Fig. 10 schematically shows a block diagram of a computer system for implementing an electronic device according to an embodiment of the present application.

It should be noted that, the computer system 1000 of the electronic device shown in fig. 10 is only an example, and should not impose any limitation on the functions and the application scope of the embodiments of the present application.

As shown in fig. 10, the computer system 1000 includes a central processing unit 1001 (Central Processing Unit, CPU) which can execute various appropriate actions and processes according to a program stored in a Read-Only Memory 1002 (ROM) or a program loaded from a storage section 1008 into a random access Memory 1003 (Random Access Memory, RAM). In the random access memory 1003, various programs and data necessary for the system operation are also stored. The cpu 1001, the rom 1002, and the ram 1003 are connected to each other via a bus 1004. An Input/Output interface 1005 (i.e., an I/O interface) is also connected to bus 1004.

The following components are connected to the input/output interface 1005: an input section 1006 including a keyboard, a mouse, and the like; an output portion 1007 including a Cathode Ray Tube (CRT), a liquid crystal display (Liquid Crystal Display, LCD), and a speaker; a storage portion 1008 including a hard disk or the like; and a communication section 1009 including a network interface card such as a local area network card, a modem, or the like. The communication section 1009 performs communication processing via a network such as the internet. The drive 1010 is also connected to the input/output interface 1005 as needed. A removable medium 1011, such as a magnetic disk, an optical disk, a magneto-optical disk, a semiconductor memory, or the like, is installed as needed in the drive 1010, so that a computer program read out therefrom is installed as needed in the storage section 1008.

In particular, according to embodiments of the present application, the processes described in the various method flowcharts may be implemented as computer software programs. For example, embodiments of the present application include a computer program product comprising a computer program embodied on a computer readable medium, the computer program comprising program code for performing the method shown in the flowcharts. In such an embodiment, the computer program may be downloaded and installed from a network via the communication portion 1009, and/or installed from the removable medium 1011. The computer programs, when executed by the central processor 1001, perform the various functions defined in the system of the present application.

According to still another aspect of the embodiments of the present application, there is further provided an electronic device for implementing the above image recognition method, where the electronic device may be a terminal device or a server as shown in fig. 1. The present embodiment is described taking the electronic device as a terminal device as an example.

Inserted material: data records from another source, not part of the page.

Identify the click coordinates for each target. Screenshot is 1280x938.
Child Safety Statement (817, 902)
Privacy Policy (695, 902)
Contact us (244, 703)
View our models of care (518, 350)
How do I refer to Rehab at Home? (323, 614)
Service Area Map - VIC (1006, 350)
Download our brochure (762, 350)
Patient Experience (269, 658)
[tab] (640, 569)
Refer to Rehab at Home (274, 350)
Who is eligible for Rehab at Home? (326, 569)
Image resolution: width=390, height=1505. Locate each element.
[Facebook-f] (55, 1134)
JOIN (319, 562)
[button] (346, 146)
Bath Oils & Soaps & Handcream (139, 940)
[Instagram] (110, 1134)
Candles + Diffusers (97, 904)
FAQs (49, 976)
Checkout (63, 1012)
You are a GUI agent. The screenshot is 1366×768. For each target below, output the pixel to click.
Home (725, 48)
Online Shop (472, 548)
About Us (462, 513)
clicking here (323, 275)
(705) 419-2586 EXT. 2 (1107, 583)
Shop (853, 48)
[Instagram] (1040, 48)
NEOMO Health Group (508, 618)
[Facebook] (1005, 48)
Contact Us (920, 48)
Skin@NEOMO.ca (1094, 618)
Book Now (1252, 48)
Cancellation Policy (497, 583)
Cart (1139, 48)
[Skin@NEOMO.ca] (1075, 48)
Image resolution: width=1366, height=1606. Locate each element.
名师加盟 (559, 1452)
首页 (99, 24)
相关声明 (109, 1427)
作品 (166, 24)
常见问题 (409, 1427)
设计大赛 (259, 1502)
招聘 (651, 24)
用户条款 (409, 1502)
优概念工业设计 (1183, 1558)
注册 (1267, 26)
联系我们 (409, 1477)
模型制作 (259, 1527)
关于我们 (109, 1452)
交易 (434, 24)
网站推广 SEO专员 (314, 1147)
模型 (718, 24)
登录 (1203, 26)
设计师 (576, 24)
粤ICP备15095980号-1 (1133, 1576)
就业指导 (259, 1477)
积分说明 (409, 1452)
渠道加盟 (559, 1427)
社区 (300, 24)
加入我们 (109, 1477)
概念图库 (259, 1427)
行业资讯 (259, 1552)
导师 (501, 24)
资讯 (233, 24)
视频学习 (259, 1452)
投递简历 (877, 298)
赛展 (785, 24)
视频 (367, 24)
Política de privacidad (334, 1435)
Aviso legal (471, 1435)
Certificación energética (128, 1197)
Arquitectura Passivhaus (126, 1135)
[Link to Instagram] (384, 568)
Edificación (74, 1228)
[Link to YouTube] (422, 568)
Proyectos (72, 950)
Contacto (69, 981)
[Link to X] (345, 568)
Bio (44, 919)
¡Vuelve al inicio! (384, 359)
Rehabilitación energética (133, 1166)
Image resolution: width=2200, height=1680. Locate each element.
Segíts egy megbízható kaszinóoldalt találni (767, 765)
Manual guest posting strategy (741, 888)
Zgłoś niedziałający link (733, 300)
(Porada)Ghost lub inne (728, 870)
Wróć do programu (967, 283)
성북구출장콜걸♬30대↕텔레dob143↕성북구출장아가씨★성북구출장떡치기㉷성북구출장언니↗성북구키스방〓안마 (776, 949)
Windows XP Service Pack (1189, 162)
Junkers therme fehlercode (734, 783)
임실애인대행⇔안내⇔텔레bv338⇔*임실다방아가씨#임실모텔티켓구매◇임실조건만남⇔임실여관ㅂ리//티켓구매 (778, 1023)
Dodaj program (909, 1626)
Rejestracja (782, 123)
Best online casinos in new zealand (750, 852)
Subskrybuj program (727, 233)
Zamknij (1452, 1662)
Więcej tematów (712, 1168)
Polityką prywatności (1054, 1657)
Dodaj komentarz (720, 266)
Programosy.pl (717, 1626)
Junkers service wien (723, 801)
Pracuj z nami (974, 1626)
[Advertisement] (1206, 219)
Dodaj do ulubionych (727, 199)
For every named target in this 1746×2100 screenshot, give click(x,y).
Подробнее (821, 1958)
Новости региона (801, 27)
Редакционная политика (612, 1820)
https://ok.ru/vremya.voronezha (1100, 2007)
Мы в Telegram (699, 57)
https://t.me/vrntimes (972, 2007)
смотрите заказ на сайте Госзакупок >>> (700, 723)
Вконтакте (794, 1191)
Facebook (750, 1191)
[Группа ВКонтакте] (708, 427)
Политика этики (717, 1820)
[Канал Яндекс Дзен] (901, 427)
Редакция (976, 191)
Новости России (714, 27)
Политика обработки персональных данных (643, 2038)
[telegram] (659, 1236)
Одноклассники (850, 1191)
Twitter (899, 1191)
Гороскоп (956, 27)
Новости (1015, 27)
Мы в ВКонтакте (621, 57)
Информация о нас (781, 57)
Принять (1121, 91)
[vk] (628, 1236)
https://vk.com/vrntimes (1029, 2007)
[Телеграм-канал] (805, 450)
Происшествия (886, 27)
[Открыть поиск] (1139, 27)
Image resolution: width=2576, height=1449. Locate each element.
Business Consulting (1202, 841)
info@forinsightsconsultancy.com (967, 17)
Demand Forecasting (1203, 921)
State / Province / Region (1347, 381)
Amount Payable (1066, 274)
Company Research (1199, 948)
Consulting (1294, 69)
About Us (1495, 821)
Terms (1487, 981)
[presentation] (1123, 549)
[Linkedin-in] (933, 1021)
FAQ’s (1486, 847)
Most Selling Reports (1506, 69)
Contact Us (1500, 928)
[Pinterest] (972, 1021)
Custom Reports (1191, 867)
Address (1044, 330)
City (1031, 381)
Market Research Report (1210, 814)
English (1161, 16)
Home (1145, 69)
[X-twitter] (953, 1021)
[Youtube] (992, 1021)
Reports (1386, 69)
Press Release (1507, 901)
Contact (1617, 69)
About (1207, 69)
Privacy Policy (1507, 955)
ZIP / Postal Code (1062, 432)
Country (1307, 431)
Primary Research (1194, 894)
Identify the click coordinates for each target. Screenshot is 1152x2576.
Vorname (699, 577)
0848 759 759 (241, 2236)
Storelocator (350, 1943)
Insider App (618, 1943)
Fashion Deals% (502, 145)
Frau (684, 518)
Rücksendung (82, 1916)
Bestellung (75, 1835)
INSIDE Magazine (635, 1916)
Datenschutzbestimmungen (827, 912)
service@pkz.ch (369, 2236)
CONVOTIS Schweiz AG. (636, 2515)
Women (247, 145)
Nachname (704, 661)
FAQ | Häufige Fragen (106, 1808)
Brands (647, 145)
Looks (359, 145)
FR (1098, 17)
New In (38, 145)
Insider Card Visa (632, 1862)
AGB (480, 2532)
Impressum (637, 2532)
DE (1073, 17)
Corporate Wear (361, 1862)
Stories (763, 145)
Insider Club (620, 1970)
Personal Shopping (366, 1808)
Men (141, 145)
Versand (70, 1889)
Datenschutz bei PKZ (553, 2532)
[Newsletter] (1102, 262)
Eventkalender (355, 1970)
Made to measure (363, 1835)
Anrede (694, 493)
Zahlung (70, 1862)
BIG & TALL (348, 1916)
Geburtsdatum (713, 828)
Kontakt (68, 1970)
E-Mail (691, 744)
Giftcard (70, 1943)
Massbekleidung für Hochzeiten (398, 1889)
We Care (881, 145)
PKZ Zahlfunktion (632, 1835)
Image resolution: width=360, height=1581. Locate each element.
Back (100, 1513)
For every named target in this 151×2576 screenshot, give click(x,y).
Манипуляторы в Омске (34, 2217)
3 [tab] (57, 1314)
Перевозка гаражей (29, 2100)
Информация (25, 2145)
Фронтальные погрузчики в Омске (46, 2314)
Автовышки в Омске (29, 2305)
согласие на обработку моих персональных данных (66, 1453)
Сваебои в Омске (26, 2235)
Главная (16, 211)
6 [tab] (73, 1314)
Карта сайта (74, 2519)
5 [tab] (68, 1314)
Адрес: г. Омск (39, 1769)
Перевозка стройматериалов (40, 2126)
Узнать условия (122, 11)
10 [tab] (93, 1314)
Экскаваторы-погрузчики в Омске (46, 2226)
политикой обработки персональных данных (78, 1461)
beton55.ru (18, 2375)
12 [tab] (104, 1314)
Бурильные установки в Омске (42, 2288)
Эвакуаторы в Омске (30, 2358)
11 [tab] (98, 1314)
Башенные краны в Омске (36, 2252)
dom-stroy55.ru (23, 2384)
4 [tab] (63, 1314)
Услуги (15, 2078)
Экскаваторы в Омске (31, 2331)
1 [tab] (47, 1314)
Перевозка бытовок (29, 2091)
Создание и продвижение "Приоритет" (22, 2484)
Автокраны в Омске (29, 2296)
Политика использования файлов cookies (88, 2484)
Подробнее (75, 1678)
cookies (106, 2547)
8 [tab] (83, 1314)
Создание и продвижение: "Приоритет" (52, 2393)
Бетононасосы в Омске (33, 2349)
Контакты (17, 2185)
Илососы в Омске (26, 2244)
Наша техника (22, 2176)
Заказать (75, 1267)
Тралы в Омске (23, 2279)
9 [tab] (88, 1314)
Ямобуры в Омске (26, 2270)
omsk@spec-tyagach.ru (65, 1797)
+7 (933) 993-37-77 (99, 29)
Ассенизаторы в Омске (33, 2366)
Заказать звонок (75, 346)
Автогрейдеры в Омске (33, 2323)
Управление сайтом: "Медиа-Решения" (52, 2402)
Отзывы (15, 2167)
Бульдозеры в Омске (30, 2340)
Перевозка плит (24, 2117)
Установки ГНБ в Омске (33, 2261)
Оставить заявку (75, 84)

As shown in fig. 11, the electronic device comprises a memory 1102 and a processor 1104, the memory 1102 having stored therein a computer program, the processor 1104 being arranged to perform the steps of any of the method embodiments described above by means of the computer program.

Alternatively, in this embodiment, the electronic device may be located in at least one network device of a plurality of network devices of the computer network.

Alternatively, in the present embodiment, the above-described processor may be configured to execute the following steps by a computer program:

s1, acquiring a target image, wherein the target image is an image to be identified obtained by scanning a target object;

s2, inputting the target image into a target neural network model, determining M suspicious view images from the target image through a target view classification model in the target neural network model, and predicting the M suspicious view images through a target full-scale classification model in the target neural network model to obtain a predicted image label of the target image, wherein M is greater than or equal to 1, and the M suspicious view images are view images with predicted suspicious probability greater than or equal to a preset probability threshold value in the target image;

the target neural network model is a model obtained by training a neural network model to be trained by using a training sample image and a training visual field image until the following convergence condition is met: and a first loss condition is met between a known image label of the training sample image and a predicted view label of a target suspicious view image, wherein the target suspicious view image is a suspicious view image with the largest predicted suspicious probability in the training sample image determined by the to-be-trained view classification model.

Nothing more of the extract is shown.